======== Data for review ========
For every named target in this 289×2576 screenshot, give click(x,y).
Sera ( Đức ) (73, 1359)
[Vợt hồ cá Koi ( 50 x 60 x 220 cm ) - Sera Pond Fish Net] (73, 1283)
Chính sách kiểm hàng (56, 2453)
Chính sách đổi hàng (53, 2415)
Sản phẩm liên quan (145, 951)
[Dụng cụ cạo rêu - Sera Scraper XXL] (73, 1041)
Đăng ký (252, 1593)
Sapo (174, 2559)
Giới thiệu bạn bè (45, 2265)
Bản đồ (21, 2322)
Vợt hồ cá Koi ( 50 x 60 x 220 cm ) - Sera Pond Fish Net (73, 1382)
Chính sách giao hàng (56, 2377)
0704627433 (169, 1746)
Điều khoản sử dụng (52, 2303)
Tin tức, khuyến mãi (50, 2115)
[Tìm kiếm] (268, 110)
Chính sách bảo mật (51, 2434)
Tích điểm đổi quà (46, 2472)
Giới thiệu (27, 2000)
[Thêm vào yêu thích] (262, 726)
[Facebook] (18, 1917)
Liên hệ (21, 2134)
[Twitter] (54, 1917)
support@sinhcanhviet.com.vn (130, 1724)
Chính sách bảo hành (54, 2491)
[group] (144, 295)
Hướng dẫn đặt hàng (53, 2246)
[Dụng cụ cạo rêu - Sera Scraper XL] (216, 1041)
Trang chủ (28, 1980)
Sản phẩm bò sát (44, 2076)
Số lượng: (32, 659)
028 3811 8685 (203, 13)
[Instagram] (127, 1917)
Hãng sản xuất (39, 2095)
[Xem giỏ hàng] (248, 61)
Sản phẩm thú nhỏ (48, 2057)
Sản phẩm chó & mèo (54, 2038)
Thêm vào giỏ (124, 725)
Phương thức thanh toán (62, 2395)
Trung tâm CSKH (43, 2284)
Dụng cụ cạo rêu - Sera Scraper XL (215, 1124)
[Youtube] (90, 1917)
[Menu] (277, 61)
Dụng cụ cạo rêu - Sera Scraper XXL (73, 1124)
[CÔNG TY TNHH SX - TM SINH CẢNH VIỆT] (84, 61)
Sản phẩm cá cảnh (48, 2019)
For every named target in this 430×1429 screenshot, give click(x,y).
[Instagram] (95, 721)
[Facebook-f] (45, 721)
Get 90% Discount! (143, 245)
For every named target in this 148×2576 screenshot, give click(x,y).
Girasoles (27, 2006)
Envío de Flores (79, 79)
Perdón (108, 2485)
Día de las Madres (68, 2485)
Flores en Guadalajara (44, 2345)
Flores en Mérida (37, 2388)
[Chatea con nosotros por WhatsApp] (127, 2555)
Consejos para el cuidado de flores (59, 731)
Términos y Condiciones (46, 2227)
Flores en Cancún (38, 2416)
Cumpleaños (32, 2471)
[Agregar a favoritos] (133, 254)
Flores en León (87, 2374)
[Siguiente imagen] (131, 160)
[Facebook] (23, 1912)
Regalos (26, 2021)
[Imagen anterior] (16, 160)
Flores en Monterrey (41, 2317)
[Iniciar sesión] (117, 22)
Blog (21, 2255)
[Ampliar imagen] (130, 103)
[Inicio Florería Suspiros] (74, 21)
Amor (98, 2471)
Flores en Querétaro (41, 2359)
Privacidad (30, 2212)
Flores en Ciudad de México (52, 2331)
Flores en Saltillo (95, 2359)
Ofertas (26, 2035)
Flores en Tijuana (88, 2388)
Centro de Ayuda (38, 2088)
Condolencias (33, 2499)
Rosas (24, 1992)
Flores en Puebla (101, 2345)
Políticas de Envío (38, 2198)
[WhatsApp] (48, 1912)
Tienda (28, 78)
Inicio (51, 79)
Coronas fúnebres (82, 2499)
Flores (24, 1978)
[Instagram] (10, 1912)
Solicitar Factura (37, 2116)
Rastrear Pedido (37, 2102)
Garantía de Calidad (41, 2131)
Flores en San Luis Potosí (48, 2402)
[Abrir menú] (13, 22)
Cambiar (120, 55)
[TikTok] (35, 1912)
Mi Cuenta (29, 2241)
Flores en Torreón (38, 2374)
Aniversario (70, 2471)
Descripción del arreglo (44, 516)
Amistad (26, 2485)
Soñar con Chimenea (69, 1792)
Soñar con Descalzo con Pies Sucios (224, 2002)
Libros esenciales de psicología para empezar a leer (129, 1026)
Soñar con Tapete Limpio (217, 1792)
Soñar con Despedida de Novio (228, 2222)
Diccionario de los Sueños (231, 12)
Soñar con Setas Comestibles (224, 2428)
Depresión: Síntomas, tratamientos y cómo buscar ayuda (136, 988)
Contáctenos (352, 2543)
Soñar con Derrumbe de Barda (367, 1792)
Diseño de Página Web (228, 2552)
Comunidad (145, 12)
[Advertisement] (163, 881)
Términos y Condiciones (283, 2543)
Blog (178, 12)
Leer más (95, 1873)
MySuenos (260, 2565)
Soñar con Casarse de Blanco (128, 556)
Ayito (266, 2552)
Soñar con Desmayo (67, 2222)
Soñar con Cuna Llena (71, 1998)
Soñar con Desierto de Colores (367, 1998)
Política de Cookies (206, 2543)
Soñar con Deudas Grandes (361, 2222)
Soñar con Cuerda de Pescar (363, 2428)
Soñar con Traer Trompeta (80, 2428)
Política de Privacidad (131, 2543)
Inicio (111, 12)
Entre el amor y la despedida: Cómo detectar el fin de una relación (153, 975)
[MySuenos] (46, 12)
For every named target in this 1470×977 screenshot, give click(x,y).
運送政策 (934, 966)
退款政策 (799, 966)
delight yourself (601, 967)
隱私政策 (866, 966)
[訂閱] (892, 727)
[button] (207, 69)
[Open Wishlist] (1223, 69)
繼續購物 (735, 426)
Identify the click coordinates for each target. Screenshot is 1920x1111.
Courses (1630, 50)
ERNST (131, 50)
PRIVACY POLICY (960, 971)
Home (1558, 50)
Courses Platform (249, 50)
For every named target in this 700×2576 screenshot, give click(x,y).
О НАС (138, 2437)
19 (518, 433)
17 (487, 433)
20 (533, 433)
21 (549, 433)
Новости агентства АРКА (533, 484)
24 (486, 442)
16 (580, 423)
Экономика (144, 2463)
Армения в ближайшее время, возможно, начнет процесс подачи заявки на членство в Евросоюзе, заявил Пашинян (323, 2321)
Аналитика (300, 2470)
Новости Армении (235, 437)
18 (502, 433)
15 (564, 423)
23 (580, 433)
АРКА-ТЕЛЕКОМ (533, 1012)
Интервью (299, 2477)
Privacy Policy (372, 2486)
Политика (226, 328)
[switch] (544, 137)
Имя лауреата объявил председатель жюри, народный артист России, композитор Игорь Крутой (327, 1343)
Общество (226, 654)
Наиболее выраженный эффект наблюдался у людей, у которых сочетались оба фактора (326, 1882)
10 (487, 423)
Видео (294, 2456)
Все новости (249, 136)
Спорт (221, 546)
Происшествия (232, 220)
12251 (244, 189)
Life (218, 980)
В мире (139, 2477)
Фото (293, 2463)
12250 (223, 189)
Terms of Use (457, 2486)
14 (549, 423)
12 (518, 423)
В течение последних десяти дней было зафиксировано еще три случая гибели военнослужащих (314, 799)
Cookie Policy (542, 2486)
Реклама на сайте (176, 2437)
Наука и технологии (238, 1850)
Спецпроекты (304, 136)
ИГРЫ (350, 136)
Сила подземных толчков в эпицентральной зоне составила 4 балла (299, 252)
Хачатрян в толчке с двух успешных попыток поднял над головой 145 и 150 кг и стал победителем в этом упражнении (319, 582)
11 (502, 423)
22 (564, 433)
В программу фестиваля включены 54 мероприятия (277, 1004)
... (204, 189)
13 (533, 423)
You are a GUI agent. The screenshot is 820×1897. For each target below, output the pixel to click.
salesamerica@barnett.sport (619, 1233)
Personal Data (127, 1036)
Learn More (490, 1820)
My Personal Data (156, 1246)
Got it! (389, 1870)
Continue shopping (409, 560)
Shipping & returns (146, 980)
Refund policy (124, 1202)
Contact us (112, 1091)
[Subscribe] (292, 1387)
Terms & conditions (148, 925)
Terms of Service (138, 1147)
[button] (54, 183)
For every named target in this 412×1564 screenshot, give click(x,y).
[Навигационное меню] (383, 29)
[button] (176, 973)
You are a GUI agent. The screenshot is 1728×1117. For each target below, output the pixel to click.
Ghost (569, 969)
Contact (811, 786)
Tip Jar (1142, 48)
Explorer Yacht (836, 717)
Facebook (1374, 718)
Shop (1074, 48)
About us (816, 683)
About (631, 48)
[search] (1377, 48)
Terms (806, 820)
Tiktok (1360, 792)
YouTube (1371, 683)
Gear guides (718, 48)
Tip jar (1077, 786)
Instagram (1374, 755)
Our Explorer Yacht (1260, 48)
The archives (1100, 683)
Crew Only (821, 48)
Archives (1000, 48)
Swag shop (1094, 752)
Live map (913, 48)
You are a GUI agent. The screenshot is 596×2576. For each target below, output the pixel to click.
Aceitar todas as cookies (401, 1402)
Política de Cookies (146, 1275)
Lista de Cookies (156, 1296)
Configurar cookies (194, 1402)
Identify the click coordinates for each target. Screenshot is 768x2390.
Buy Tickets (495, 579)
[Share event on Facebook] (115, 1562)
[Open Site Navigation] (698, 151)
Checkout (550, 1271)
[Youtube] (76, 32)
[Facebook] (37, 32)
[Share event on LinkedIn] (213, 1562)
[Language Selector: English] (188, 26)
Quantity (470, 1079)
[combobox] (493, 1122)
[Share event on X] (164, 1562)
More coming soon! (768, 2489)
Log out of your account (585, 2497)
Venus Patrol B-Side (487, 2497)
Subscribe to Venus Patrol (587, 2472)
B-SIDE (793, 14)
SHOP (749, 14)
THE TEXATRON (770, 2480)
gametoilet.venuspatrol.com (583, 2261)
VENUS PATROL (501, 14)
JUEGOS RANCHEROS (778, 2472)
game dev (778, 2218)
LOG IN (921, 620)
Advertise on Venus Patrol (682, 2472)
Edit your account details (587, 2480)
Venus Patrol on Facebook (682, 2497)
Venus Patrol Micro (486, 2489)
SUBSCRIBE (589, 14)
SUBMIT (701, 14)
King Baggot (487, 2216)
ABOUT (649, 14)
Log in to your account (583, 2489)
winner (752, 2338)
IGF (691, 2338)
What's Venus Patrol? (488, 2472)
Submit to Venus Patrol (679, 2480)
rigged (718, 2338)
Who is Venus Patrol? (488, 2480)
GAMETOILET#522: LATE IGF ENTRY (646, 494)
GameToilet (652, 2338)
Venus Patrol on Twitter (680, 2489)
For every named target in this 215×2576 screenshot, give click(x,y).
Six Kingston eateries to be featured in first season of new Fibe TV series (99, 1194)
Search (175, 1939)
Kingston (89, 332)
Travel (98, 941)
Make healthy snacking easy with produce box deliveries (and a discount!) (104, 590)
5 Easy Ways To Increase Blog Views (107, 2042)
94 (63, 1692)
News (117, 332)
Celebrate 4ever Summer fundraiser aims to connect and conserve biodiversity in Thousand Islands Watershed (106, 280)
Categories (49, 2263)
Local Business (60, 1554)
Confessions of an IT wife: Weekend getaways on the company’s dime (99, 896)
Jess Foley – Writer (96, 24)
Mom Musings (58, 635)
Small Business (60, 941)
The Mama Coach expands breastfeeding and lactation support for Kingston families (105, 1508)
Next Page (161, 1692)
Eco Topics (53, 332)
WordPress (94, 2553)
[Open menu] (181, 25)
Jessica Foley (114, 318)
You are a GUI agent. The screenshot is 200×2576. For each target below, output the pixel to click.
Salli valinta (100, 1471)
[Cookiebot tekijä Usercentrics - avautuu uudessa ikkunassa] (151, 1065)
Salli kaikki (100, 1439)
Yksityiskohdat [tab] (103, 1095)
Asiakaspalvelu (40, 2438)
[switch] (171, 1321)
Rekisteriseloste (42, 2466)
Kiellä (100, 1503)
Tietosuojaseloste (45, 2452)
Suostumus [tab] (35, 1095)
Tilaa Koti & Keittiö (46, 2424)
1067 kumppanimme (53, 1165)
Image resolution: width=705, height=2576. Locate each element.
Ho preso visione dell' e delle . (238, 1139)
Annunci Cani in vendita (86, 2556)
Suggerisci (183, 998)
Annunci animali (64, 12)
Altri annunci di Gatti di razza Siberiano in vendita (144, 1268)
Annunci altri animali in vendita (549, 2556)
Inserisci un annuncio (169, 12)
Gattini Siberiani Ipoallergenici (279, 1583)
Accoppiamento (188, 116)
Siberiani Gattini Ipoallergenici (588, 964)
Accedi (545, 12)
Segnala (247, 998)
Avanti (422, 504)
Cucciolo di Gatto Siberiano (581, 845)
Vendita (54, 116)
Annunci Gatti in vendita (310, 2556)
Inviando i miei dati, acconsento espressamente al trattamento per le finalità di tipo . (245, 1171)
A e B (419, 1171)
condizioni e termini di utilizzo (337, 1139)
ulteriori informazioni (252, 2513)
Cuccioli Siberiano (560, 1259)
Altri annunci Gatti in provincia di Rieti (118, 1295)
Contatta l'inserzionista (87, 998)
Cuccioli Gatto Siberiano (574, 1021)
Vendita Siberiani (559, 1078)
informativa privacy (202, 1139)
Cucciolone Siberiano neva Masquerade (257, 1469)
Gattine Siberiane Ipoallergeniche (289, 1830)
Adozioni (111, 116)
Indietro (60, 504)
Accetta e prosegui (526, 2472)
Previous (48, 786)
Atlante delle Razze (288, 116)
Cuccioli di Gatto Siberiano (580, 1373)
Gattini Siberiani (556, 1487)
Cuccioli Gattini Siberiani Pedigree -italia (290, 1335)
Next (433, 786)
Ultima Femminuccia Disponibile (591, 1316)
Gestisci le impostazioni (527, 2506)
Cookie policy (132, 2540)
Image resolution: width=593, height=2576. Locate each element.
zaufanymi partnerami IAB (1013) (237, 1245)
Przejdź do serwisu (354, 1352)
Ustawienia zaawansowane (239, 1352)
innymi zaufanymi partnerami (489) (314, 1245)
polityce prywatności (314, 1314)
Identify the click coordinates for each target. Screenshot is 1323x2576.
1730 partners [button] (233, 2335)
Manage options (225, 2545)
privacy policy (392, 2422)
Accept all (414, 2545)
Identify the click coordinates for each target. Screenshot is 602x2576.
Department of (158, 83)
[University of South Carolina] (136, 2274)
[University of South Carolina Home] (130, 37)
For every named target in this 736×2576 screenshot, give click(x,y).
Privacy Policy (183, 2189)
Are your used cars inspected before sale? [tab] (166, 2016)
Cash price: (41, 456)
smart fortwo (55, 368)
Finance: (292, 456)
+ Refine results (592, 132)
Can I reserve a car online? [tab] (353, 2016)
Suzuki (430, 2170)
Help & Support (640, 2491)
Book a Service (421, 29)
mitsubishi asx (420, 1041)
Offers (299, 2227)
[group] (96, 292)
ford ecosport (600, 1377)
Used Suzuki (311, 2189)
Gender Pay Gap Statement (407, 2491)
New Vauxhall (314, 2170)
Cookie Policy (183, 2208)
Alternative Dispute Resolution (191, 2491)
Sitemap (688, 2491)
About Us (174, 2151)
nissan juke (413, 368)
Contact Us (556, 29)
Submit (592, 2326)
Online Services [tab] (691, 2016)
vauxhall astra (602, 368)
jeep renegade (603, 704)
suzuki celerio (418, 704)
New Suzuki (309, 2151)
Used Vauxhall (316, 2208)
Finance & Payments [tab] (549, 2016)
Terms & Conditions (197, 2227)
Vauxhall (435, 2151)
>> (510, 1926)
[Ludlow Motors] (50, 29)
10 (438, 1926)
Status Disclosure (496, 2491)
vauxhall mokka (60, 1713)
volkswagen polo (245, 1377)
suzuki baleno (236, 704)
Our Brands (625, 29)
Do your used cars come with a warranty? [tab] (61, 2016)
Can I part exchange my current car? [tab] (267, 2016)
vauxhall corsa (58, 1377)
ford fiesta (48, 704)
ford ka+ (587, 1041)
========
Goal of the exercise:
From the listing above, return the lines starting at the one with "Celebrate 4ever Summer" and ending at the one with "Annunci animali (64, 12)", both kept, exactly as they appear and nothing more.

Response to this task:
Celebrate 4ever Summer fundraiser aims to connect and conserve biodiversity in Thousand Islands Watershed (106, 280)
Categories (49, 2263)
Local Business (60, 1554)
Confessions of an IT wife: Weekend getaways on the company’s dime (99, 896)
Jess Foley – Writer (96, 24)
Mom Musings (58, 635)
Small Business (60, 941)
The Mama Coach expands breastfeeding and lactation support for Kingston families (105, 1508)
Next Page (161, 1692)
Eco Topics (53, 332)
WordPress (94, 2553)
[Open menu] (181, 25)
Jessica Foley (114, 318)
You are a GUI agent. The screenshot is 200×2576. For each target below, output the pixel to click.
Salli valinta (100, 1471)
[Cookiebot tekijä Usercentrics - avautuu uudessa ikkunassa] (151, 1065)
Salli kaikki (100, 1439)
Yksityiskohdat [tab] (103, 1095)
Asiakaspalvelu (40, 2438)
[switch] (171, 1321)
Rekisteriseloste (42, 2466)
Kiellä (100, 1503)
Tietosuojaseloste (45, 2452)
Suostumus [tab] (35, 1095)
Tilaa Koti & Keittiö (46, 2424)
1067 kumppanimme (53, 1165)
Image resolution: width=705, height=2576. Locate each element.
Ho preso visione dell' e delle . (238, 1139)
Annunci Cani in vendita (86, 2556)
Suggerisci (183, 998)
Annunci animali (64, 12)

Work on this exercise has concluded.